E tutto questo solo per le loro esistenze, affinché le “loro” esperienze siano per noi la dolorosa conferma che i sacrifici portano a migliorarci.
E sulle “grandi morti” che dire allora? Ah qui c’è da scialarsi! Abbiamo a disposizione un infinito un capitolo di dolori da aprire. Un archivio dell’autolesionismo collettivo che comprende anche tutta la tradizione greca e l’idea che i buoni sono sempre i primi a crepare. Ma allora lo vogliamo anche noi! No?
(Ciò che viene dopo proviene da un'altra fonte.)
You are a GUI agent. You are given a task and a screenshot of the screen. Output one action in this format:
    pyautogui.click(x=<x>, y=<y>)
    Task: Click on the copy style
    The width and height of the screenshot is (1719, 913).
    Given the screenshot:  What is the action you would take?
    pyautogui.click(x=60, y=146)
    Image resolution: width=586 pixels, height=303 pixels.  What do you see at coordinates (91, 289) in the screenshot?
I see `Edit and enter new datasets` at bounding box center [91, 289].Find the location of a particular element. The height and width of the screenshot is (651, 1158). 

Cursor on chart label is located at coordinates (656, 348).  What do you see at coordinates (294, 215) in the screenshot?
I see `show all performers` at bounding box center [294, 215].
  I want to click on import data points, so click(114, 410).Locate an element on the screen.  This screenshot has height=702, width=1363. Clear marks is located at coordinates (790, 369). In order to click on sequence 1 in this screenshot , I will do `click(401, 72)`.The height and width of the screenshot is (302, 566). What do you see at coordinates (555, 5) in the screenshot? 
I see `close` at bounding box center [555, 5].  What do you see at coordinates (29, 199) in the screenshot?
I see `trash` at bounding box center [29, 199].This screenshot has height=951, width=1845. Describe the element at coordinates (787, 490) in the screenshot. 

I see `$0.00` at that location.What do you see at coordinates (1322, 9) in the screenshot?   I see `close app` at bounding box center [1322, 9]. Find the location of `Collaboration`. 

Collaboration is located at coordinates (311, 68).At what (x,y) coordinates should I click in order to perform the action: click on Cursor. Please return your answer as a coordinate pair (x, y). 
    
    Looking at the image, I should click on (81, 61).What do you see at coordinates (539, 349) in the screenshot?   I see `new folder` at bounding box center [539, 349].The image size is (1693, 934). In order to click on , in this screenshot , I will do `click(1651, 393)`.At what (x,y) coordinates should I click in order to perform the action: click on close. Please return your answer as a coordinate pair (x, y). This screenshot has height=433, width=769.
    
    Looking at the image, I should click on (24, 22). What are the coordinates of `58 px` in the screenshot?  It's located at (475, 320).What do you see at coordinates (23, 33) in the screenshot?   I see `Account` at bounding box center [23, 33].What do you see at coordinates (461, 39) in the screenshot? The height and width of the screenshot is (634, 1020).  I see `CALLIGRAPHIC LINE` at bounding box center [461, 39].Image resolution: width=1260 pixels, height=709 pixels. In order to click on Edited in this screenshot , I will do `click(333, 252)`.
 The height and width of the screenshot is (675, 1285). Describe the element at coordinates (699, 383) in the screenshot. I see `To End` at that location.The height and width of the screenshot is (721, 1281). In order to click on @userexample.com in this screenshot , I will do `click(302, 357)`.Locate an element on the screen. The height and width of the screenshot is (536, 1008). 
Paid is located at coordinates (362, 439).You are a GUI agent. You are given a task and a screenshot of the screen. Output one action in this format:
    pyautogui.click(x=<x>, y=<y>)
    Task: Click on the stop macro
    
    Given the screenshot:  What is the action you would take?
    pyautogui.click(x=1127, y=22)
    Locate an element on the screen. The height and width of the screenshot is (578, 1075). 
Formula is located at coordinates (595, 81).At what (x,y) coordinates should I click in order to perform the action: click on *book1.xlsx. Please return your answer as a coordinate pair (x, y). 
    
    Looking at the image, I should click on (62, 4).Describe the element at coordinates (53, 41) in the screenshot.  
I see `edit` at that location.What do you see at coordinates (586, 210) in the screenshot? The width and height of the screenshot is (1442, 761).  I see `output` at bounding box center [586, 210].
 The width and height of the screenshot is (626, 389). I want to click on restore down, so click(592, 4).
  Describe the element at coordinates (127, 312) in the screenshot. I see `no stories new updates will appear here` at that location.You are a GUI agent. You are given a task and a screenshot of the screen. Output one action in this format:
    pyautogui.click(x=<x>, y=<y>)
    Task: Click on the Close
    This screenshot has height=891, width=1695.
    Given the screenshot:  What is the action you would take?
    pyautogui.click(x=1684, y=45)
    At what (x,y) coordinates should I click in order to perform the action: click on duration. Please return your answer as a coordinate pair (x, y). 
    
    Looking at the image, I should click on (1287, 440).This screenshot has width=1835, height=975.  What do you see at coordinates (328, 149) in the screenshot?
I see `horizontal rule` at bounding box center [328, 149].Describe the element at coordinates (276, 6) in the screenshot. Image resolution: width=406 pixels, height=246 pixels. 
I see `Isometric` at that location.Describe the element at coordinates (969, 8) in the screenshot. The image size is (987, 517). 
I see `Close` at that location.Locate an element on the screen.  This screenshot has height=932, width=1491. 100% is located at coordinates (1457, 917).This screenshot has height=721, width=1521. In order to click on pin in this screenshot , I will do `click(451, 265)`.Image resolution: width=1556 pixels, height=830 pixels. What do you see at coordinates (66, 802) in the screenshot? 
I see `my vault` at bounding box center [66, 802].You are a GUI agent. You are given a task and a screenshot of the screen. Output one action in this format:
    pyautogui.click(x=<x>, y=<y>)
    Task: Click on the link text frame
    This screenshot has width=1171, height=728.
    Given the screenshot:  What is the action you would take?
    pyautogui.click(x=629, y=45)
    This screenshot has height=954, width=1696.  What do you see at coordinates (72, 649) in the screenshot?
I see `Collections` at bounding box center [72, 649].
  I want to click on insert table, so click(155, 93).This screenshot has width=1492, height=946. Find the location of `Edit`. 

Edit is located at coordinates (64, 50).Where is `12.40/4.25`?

Signori i reality non sono una novità, ma solo l’ultima – e artisticamente svuotata rappresentazione – di un immaginario che manifesta ancora una volta la nostra pervicace volontà a mantenerci fuori dall’Eden. Dramma e realtà si confondono e si modellano tra loro da sempre con il contrito beneplacito di tutto l’umano!
I martiri ci servono da sempre, sono fondamentali! Che siano fittizi, eroici o reali non conta, ci servono! Ci servono quando sono vivi per ricordarci che la vita è dolore e sacrificio, che i momenti belli durano poco e che – in fondo – non li meritiamo, perché restiamo peccatori, e altresì poco conta se siamo atei, credenti, agnostici, adoratori del rosmarino, confratelli della venerea chiesta dell’ “Ammazziamoci in gruppo dandoci fuoco nel Texas”, il radicato senso del peccato resta e in qualche modo lo dobbiamo espiare.
Ma non finisce qui… perché martiri ci servono ancor più da trapassati. Eh sì! Che li vogliamo buttare così? Li possiamo santificare, li mettiamo nei libri di storia morti e sepolti così ci fanno anche la sacrosanta cortesia di non romperci più le palle. Sono lapidi, giorni della memoria, periodi di festa e di vacanze. Diventano i soggetti di opere d’arte e, non ultimi, esempi di vita irraggiungibili e per questo anche dei modelli etici perfetti – non riusciremo mai ad essere come loro, quindi nell’ammirazione possiamo anche rilassarci perché “affrancati” rispetto a loro dalla nostra effimera e normale quotidianità. I grandi morti sono utili anche come monito, eh già! In fondo ci ricordano che “se ci facciamo i cazzi nostri campiamo meglio e più a lungo”, mica vogliamo fare la loro fine? Ci accontentiamo di ammirarli come santini, come delle preci… fidatevi, ci conviene!
Quanto ci piace il senso di colpa, quanto ci serve convincerci di doverlo espiare. E quanto sono buoni i martiri! Sono un po’ come il maiale … di loro non si butta via niente! Ne conserviamo pure le ossa!